Probably the most gratifying shift in the War for the West is that our side is finally starting to fight it. That this has not been the case for years has accrued deeply to our detriment. The contributing factors to such previously ingrained ennui are several: fear, apathy, and an inward focus on work and family, primarily. Though miscalculation, rationalized almost certainly by the elements above, has also played a role.
One of the more prolific political miscalculations on the right has been the thought that leftist positions, and the bearded ladies who espouse them are self-defeating. That is to say, their statements and presenters are so unpalatable that the public will reject them, even with opposition in absentia.
This has not only proved to be completely erroneous in reality, but it doesn’t even work in theory. The vast bulk of the bell curve do not generate their own philosophical paradigms. Rather, they choose a spot somewhere on the narrow ledge of acceptable opinion based largely according to the inputs they receive. When those political inputs are monopolistic, opinions will accumulate upon them like bot flies on cow manure. This is simply how the human psyche works, and only severe sociopaths are entirely immune from it.
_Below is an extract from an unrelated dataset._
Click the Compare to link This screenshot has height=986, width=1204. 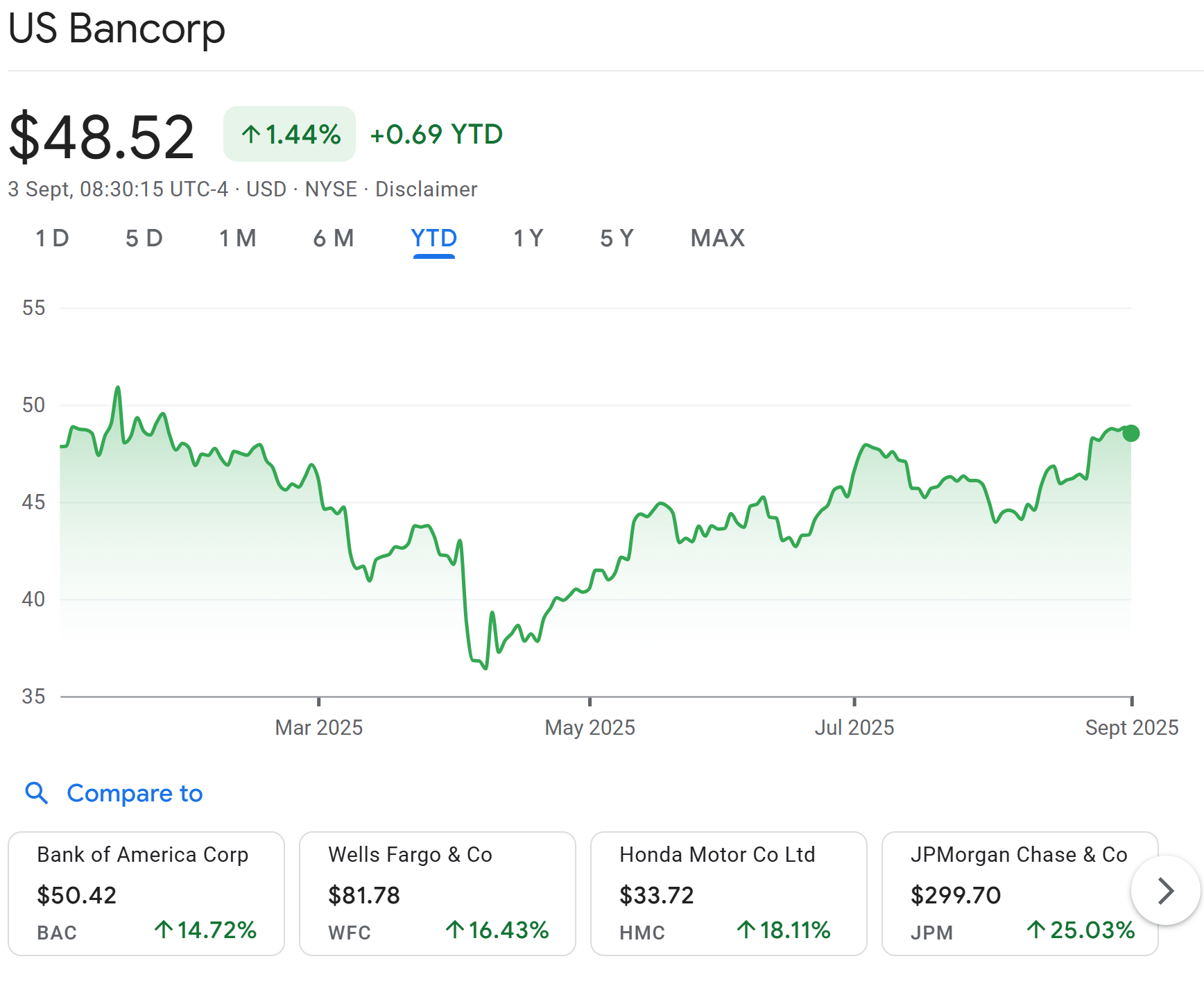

In sum, only the mouths get the ears.
So liberalism has proliferated like black mold everywhere the right has ceded the field–which is to say everywhere but the Internet. And thank God for that last redoubt. It’s been a critical incubator for models, ideas, memes, and themes in the absence of practically every traditional institution. But the Internet will always be just an ideological supply-train; the front lines are drawn in real life. The fact that they are actually starting to be manned is an extremely heartening development.
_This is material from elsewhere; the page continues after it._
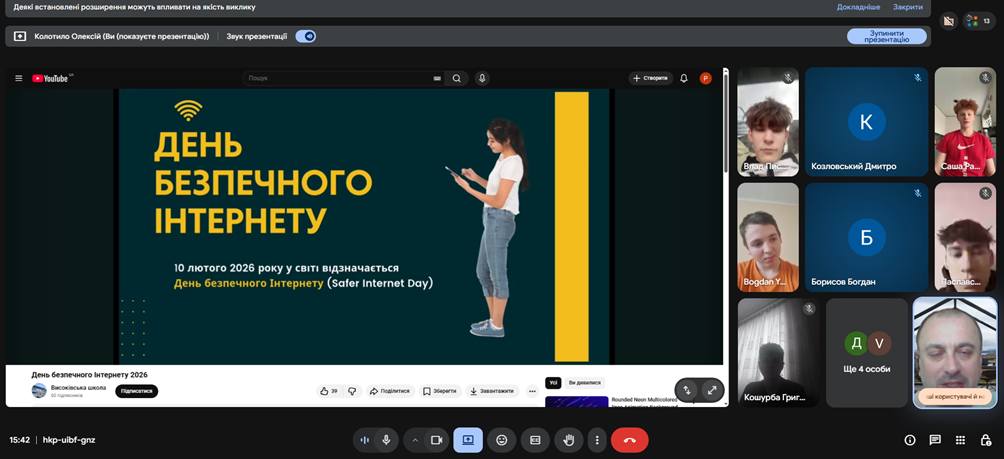The width and height of the screenshot is (1004, 459).
Task: Turn off the camera in the call bar
Action: [436, 440]
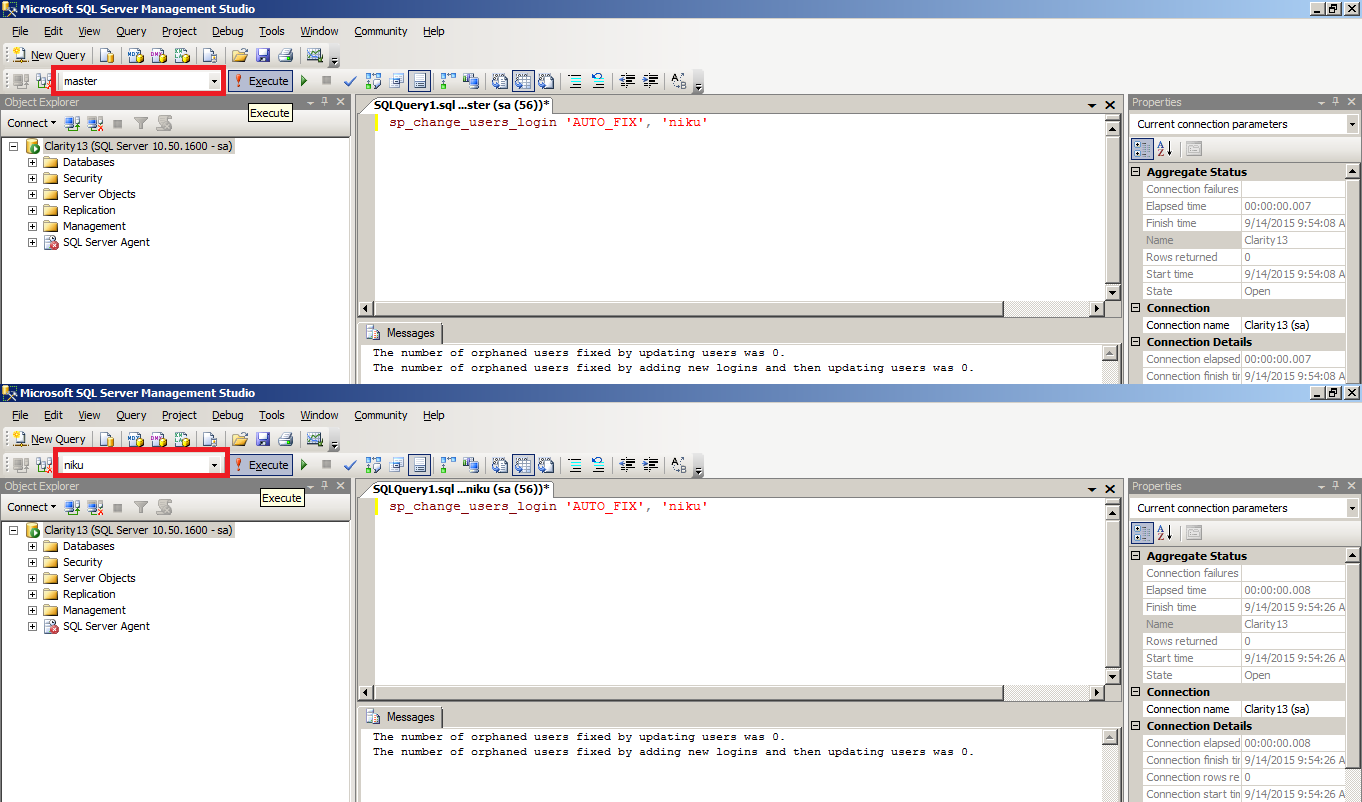
Task: Click the Save icon in the top toolbar
Action: click(x=262, y=54)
Historically the left’s antifa drone swarms could effect discretionary denial of their opposition largely unopposed. They simply attacked without punishment, and conservatives fled without protection. To their masters’ credit, the black balaclavas understood that taped mouths attract no ears. But that standard is quickly changing.
As the recent Battle of Berkeley no doubt stung them to realize, tails aren’t just for tucking in right-wing hindquarters. Seemingly from nowhere, the people who actually put kale and quinoa on the plates of seventh-year sociology students emerged to smash them in the face. The pack animals lunged into a stronger pack.
A similar, though much smaller, event just occurred at Auburn University, where Richard Spencer’s speech was scheduled for obliteration until another phalanx assembled to scatter the trans-purple-hairs again.
If this continues, as momentum clearly suggests, the left’s speech monopoly is in real danger of disruption. And that means competitive inputs into the public’s eyes and ears. This puts the bolsheviks in real jeopardy. Blacks don’t like them because they are mostly white, and whites don’t like them because they are viscerally repellent. Since their optics are as psychopaths with pierced septums, they are quite unintentionally legitimizing the dissident right forces publicly arrayed against them. When two people are talking, appearances and words suddenly matter a great deal.
This is to say that those men with real jobs, batting helmets, and flag shirts are creating physical and cultural space where none previously existed. They are pushing forward by pushing back. Ideas will follow from the supply-train in their wake. Well done, boys. Godspeed.